How much material do you have? If they are grown the traditional UK way - planted about 6 inches deep and then "earthed up" in ridges twice as the leaves develop - the final depth of the seed potato will be about 12 to 15 inches below the soil surface. If they are planted shallower, you risk growing green potatoes because they are partly exposed to the light. The new tubers grow from the stem above the old one, not from the roots below it.
Note, contrary to popular belief, the green color is not poisonous. It is just chlorophyll, like any other green vegetable. But you won't want to eat green potatoes, because they contain a higher concentration of solanine, which makes them taste horribly bitter. Solanine is toxic, but an adult would have to be literally starving to death to eat enough green potatoes to get seriously ill, because of the taste. (Young children may be more sensitive to the toxin, of course)
Store bought potatoes may have been treated with growth retardant to stop them sprouting before being sold.
The most important reason for planting certified seed potatoes is to avoid the situation where the parent plants have been infected by virus diseases relatively late in their growth cycle, which doesn't have much visible impact on the plant or on the crop yield and quality, but which will remain in the tubers and infect the next generation right from the start of its life.

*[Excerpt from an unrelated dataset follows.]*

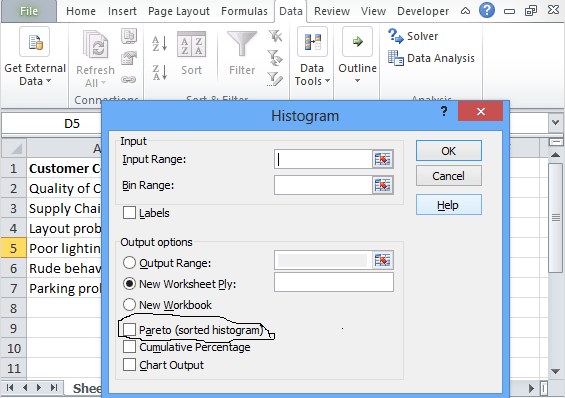
Task: Open the Solver tool
Action: (413, 36)
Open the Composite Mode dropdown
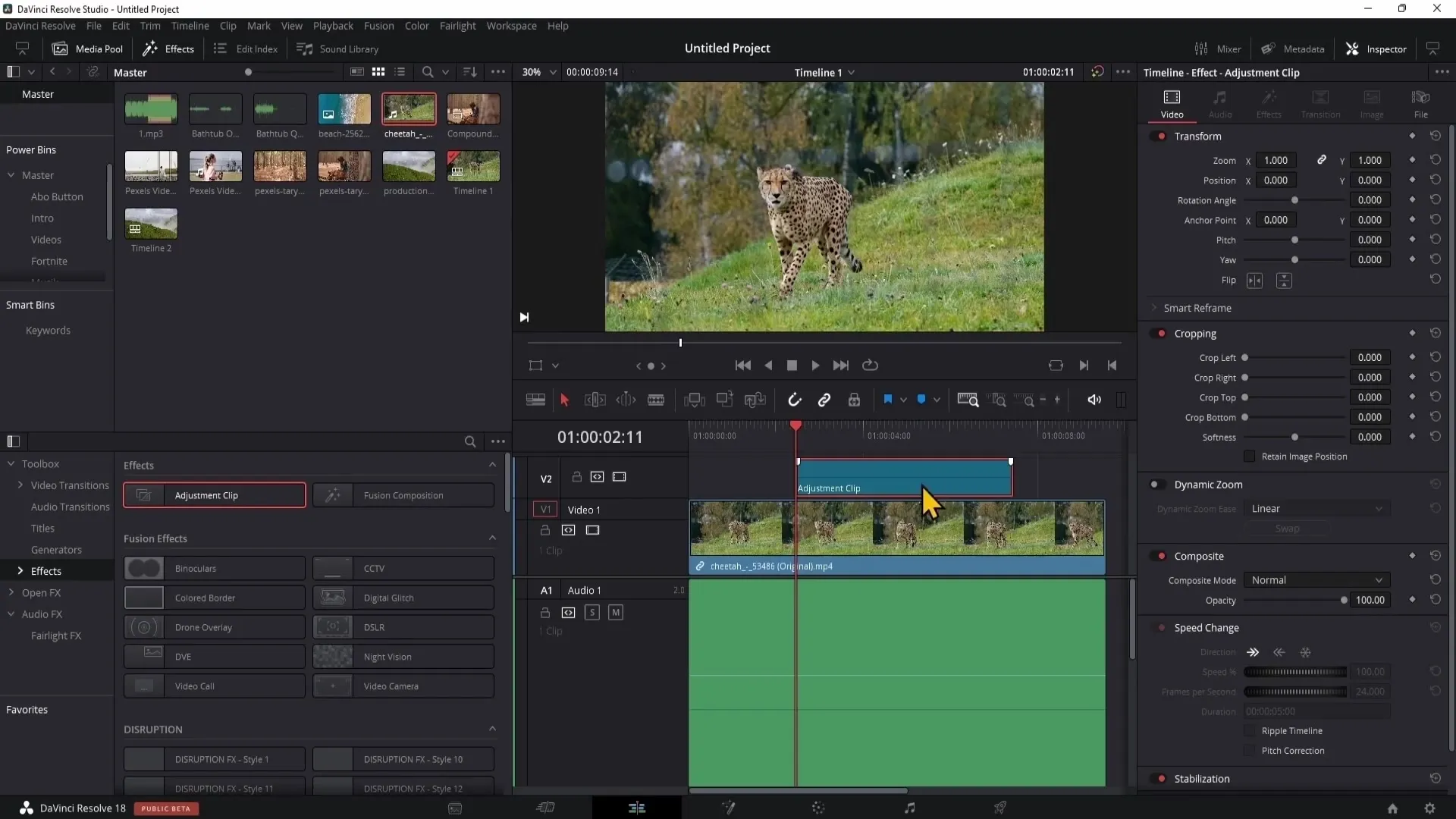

If you have power tools, I would just break up the turf and plant the potatoes straight into the ground. Put a layer of grass clippings one or two inches thick in the bottom of the planting trench and bury the seed potatoes in it. That will do more good that covering the ground surface with mulch. The potatoes should form a dense leaf canopy which will keep the light from any remaining grass and check its growth, but even if it does grow it won't harm the potato crop underneath the grass roots.
Potatoes grown the traditional way are an excellent method of getting rid of weeds, because the ground gets cultivated four times in their growing season - when they are planted, twice when they are earthed up, and again when they are harvested.